Wisconsin Democracy Campaign
Campaign Cash

WMC Opposes Lead Pipes Bill

Business lobbyist opposes loans to homeowners to replace pipes.

By - Apr 20th, 2017 11:17 am
Corroded pipes. Photo courtesy of Siddhartha Roy of FlintWaterStudy.org.

Corroded pipes. Photo courtesy of Siddhartha Roy of FlintWaterStudy.org.

The state’s largest business group says it opposes bipartisan bills that would help Wisconsin residents get rid of lead water pipes, which can contaminate people’s drinking water.

The measures, Assembly Bill 78 and Senate Bill 48, sponsored by GOP Sen. Rob Cowles, of Green Bay, and Rep. Jeremy Thiesfeldt, of Fond du Lac, would allow local water utilities to make grants or cheap loans to help homeowners remove lead water service pipes from the curb to their homes. Currently, state law allows water utilities to only replace pipes from the street to a homeowner’s property line. The average cost to replace a water pipe between a curb and a house is about $3,600.

Wisconsin Manufacturers & Commerce (WMC) opposes the current measures, saying they would create a “new social welfare program.”

Cowles and other backers of the bills say it would take decades for all of the state’s cities to complete the job if they had to pay for it because most municipalities are short on funds, in part because the GOP-dominated legislature and Gov. Scott Walker have imposed limits on local tax revenues.

WMC, which is the only special interest group on record opposing the bills, is a political heavyweight when it comes to state policy and spending. The group has spent more than $18 million since 2010 on undisclosed, outside electioneering activities to support Republican and conservative legislative and statewide candidates. But because of the power of WMC, the bills may not get to the floor. Lucas Webber, WMC’s director of environmental energy policy testified against them. He is the former policy director and deputy chief of staff for Senate Majority Leader Scott Fitzgerald.
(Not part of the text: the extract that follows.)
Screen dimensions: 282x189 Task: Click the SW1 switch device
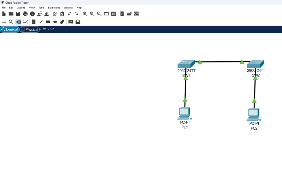pos(186,64)
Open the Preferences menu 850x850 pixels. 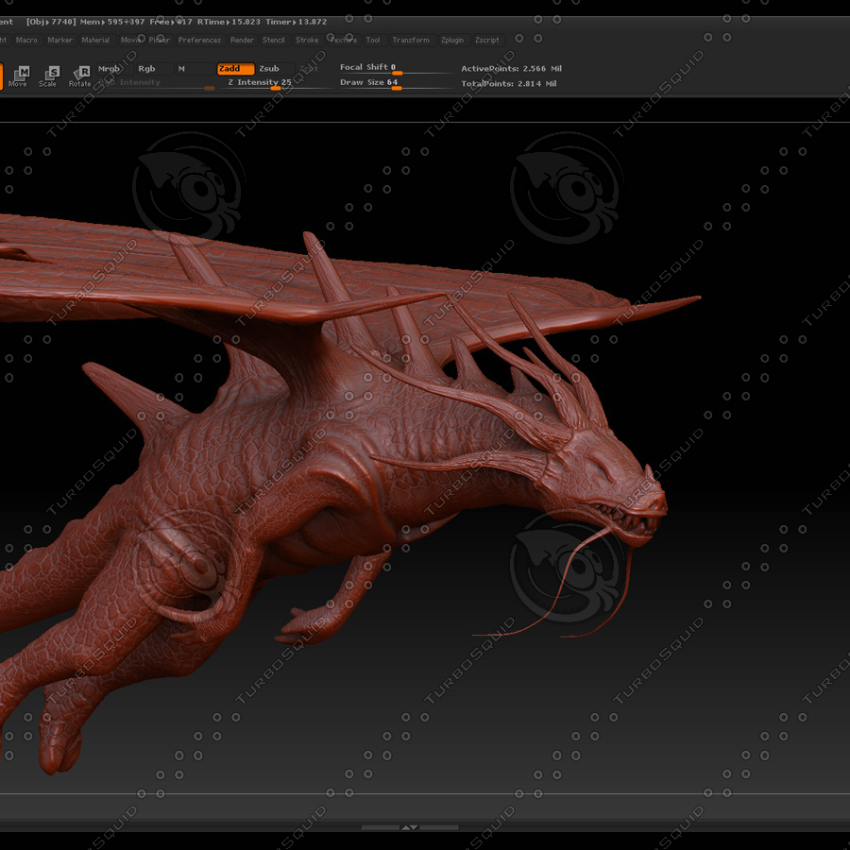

The bills have drawn support from about four dozen Democratic and Republican legislators, and from about 20 lobbying groups representing public health officials, medical professionals, environmental groups, cities, and the real estate industry.

As reporter Steve Verburg wrote in the Wisconsin State Journal, the dangers of lead in the water are extreme. “The U.S. Centers for Disease Control says there is no safe blood lead level in children. Tiny lead particles that flake off into running water can accumulate in the body to cause irreversible brain damage to young children.”

The presence of lead in drinking water has been known for decades, but awareness increased across the country in 2015 due to a public health crisis in Flint, Mich. caused by high lead levels in the city’s drinking water system.

5 thoughts on “Campaign Cash: WMC Opposes Lead Pipes Bill”

  1. Congrats, Steve, on this endeavor, vital to health and well-being. There has been a cluster of people around Lake Mendota (husbands and wives) who have all died of pancreatic cancer. I have heard that pipe drainage has been eliminated from the cause. How, What, Why? Also, studies may be ongoing as to why couples are both dying of pancreatic cancer, which is important. This is an essential area of study when a cluster of deaths within the Lake area are dead. What is the link? Who is investigating. Look forward to hearing back on this life and death issue.

    History is replete with causes obfuscated (you know them so no need for examples) or relevant studies are not done until too many have died.What can be done? We do?

    Hope to hear back.

    Sincerely,
    Maureen

  2. Any word about corporate welfare or lobbyist/politician welfare???? We see where WMC places its heart – but if there are no workers or consumers to buy the stuff they “man -u-fracture”, what then?
    Perhaps they WMC needs some FORWARD looking ideas – consider the triple bottom line. If we have no livable earth and no people living, what then? Perhaps some of the “madness” we see in our society is from lead in our pipes as has been said of the Fall of the Roman Empire.

  3. David Coles says:

    I am surprised the WMC is opposed. This plan seems like a win-win-win. New, copper pipes are manufactured, plumbing contractors are employed to do the work, and public health is improved. What does the WMC stand to lose under this scenario? I don’t follow.

  4. Rich says:

    I love the WMC defense of “but…but…there could be other lead pipes in the building so replacing the water main isn’t worth it”.

    But most troubling is the continued opposition to anything that can be construed as “socialist”, even when that’s as simple as spreading the costs for something large to everyone. It’s the equivalent of the suburban grandparents that realize they shouldn’t be paying for schools anymore because their kids aren’t in it any more.

    Tip for UM: Make the links to the commentary by WMC more prominent. That’s where the real meat is and might make for better commentary down here in this section if everyone’s read that part first.

  5. What is there to do as a citizen to help stop this? Should we be writing into someone to let them know our thoughts about needing support to help replace lead pipes? Is it too late?